Stored records:
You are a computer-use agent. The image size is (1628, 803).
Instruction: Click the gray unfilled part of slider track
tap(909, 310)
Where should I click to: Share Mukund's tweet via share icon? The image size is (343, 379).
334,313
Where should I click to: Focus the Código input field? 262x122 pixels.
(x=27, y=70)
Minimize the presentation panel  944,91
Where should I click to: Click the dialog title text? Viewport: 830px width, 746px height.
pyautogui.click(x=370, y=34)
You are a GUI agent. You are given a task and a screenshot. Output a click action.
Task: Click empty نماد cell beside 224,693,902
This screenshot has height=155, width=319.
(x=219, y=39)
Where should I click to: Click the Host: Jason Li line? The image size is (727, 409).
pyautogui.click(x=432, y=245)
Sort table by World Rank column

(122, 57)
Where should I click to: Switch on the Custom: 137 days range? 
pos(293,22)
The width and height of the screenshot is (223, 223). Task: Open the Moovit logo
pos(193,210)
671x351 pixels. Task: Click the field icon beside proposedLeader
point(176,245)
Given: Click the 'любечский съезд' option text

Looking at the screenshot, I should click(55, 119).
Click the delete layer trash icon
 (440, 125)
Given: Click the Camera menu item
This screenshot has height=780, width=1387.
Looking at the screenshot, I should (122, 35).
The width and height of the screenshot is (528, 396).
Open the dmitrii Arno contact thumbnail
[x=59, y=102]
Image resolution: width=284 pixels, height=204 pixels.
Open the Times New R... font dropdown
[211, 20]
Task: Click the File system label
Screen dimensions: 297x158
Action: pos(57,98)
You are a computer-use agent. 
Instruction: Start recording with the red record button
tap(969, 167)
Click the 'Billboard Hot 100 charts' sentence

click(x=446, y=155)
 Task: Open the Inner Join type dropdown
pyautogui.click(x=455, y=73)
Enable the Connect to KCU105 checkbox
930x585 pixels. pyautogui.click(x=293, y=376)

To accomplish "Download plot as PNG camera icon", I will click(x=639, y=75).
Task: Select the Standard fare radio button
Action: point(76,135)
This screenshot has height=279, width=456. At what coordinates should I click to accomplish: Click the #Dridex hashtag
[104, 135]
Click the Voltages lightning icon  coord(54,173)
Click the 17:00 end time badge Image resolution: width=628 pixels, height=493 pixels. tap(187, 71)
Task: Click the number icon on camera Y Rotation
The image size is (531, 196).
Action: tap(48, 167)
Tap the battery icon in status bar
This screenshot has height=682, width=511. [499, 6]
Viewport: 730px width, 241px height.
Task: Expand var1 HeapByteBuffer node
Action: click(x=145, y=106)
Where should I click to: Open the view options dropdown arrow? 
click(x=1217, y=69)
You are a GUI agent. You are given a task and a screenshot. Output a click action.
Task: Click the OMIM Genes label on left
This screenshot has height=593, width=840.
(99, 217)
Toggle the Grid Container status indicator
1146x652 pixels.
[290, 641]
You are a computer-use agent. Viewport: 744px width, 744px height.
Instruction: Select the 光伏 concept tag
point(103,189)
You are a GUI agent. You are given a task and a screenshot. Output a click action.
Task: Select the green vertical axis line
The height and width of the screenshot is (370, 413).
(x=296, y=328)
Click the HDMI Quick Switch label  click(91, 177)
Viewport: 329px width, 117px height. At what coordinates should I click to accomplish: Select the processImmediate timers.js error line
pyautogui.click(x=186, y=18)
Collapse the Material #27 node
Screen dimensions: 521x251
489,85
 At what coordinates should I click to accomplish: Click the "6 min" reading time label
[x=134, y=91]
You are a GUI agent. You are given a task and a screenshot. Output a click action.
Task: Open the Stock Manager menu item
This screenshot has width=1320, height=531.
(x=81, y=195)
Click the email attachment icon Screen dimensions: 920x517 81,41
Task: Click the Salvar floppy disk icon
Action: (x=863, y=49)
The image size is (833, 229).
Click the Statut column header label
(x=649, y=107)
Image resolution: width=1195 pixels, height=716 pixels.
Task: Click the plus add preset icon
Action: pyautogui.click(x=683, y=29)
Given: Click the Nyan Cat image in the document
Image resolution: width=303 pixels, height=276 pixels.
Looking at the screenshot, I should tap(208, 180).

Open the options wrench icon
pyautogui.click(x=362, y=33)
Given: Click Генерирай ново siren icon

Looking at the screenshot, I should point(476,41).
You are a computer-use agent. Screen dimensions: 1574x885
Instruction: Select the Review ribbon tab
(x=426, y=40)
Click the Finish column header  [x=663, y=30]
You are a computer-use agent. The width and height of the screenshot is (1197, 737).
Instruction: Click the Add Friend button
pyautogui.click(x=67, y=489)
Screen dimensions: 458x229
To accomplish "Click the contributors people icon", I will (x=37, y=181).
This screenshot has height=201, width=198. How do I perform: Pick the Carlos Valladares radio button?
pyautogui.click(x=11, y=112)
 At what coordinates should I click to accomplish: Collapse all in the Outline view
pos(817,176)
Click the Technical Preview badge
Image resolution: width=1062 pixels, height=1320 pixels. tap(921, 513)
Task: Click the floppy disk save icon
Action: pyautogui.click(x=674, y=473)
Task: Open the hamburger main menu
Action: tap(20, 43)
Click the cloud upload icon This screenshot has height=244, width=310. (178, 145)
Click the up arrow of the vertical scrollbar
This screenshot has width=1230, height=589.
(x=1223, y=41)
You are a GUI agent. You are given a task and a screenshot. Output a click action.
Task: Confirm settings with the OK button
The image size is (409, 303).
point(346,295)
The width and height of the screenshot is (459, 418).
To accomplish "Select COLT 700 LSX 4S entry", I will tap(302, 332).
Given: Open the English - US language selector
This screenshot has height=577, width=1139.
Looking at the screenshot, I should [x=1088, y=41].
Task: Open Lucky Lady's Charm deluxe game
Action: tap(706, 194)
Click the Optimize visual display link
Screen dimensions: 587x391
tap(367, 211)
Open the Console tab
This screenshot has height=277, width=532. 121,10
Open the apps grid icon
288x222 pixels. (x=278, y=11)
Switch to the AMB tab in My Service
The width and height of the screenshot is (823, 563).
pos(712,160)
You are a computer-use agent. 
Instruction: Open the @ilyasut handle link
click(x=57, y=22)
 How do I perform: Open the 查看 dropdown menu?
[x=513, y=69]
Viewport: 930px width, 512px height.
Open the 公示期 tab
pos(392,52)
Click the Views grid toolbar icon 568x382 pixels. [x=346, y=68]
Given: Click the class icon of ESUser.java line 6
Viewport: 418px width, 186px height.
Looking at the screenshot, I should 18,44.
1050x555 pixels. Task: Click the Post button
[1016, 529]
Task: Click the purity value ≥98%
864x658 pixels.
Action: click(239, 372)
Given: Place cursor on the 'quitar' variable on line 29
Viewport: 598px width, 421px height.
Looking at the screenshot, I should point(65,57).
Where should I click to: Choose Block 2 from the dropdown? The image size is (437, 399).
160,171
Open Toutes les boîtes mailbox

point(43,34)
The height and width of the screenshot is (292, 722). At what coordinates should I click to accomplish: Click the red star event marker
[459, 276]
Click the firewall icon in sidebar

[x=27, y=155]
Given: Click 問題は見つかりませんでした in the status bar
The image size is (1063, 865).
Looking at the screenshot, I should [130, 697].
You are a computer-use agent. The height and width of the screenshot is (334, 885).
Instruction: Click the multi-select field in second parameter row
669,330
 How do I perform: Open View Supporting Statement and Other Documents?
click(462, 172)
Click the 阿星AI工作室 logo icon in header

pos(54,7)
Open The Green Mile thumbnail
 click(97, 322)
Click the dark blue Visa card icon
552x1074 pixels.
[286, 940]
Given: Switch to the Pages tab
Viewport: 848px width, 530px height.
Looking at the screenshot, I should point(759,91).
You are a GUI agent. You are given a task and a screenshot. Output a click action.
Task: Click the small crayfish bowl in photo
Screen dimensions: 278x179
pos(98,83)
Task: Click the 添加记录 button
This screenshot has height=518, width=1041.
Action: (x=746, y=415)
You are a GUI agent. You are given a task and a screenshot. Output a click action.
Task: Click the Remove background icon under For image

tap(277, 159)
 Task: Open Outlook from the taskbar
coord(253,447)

| Exercise aim |
Look over the data and work out how many lines include the word "computer"; reply with the number only.

| Task solution |
7